Exercise aim
Return every line of the data that contains the string "agent".
[Listed records Boundary: Start]
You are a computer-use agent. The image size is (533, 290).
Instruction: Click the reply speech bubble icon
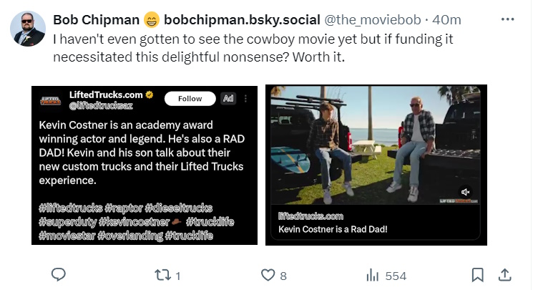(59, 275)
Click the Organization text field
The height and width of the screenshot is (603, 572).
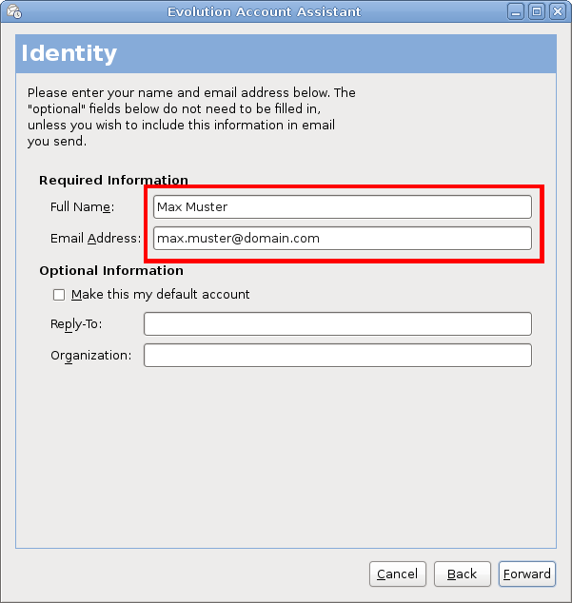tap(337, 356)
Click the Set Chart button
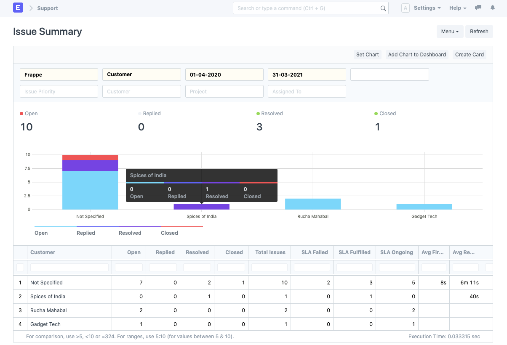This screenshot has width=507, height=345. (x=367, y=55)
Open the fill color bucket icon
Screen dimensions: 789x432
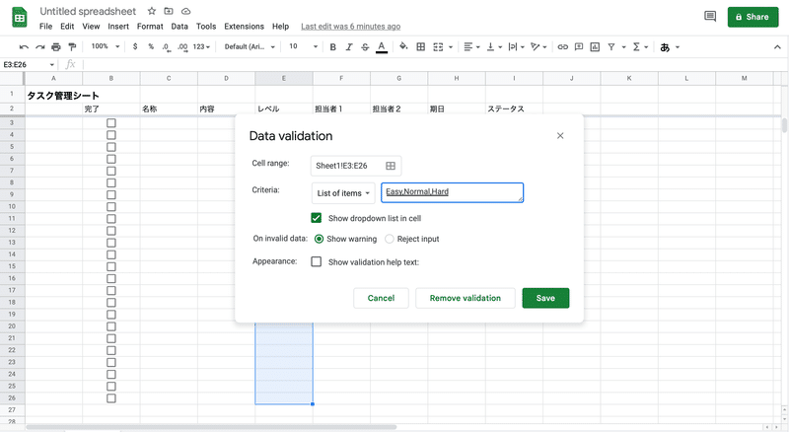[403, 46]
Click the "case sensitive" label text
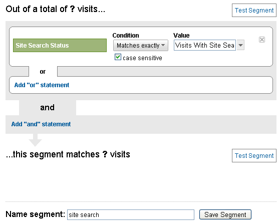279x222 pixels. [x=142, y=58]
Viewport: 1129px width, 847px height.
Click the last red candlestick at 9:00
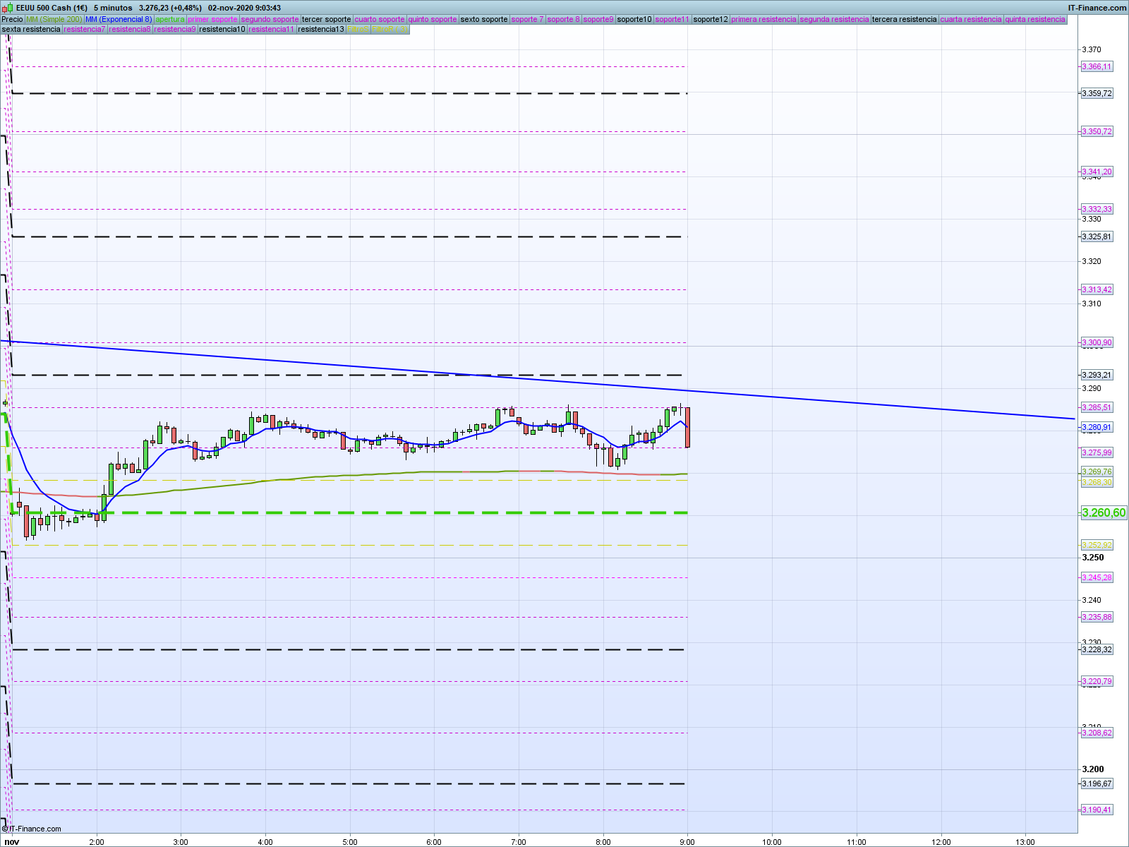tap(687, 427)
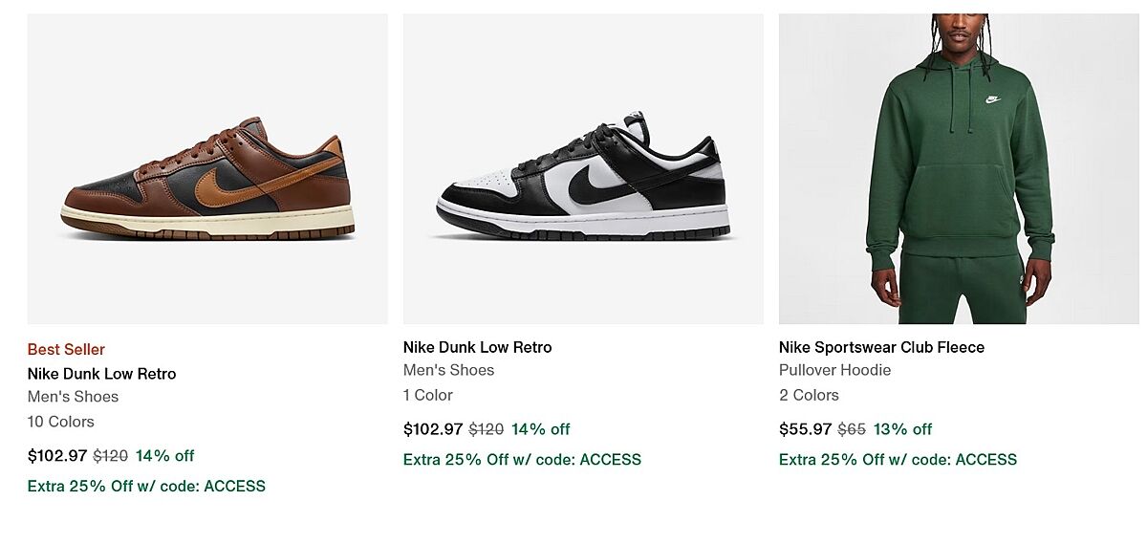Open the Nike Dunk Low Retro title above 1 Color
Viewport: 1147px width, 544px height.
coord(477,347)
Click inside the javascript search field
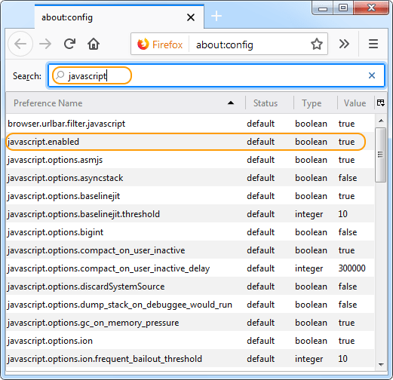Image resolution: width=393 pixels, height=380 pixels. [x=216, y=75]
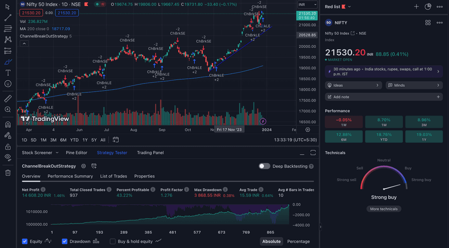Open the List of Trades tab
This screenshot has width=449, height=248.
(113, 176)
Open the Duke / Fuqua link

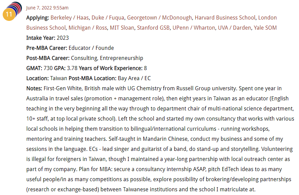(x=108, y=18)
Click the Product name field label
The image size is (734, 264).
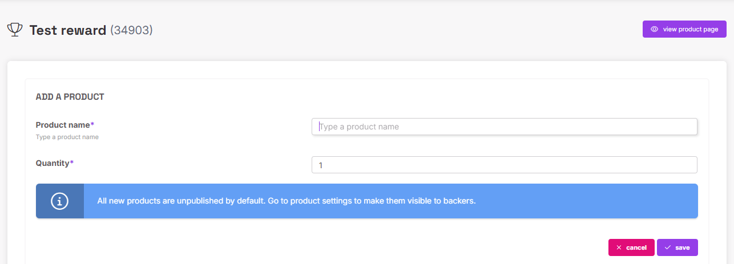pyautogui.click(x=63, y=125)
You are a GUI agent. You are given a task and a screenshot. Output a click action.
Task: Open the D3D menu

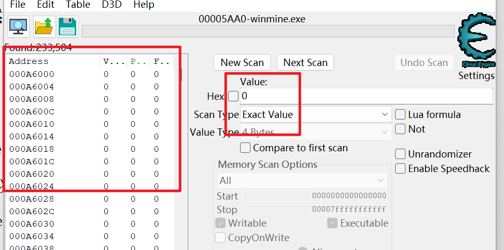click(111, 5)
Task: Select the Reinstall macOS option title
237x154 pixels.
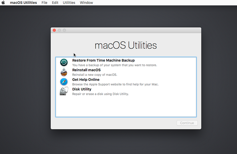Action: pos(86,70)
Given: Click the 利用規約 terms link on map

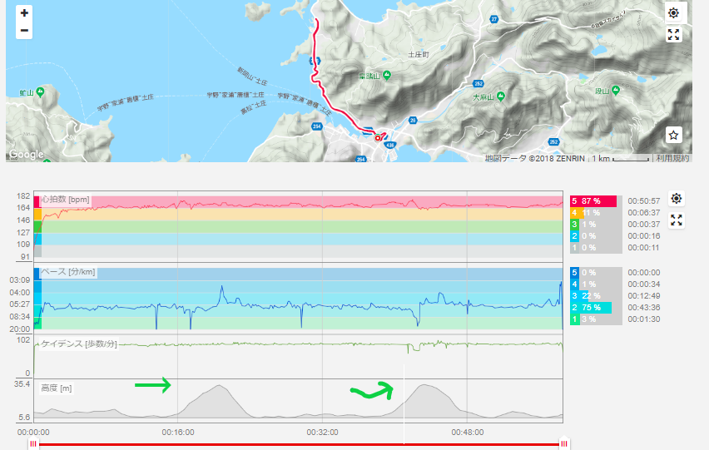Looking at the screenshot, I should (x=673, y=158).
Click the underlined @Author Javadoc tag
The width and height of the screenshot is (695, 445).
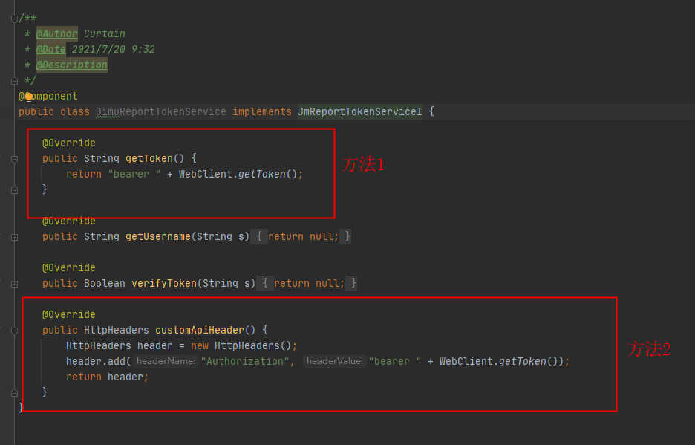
[Listed records Boundary: End]
Written response
You are a computer-use agent. The image size is (533, 290).
You are a GUI agent. You are given a task and a screenshot. Output a click action.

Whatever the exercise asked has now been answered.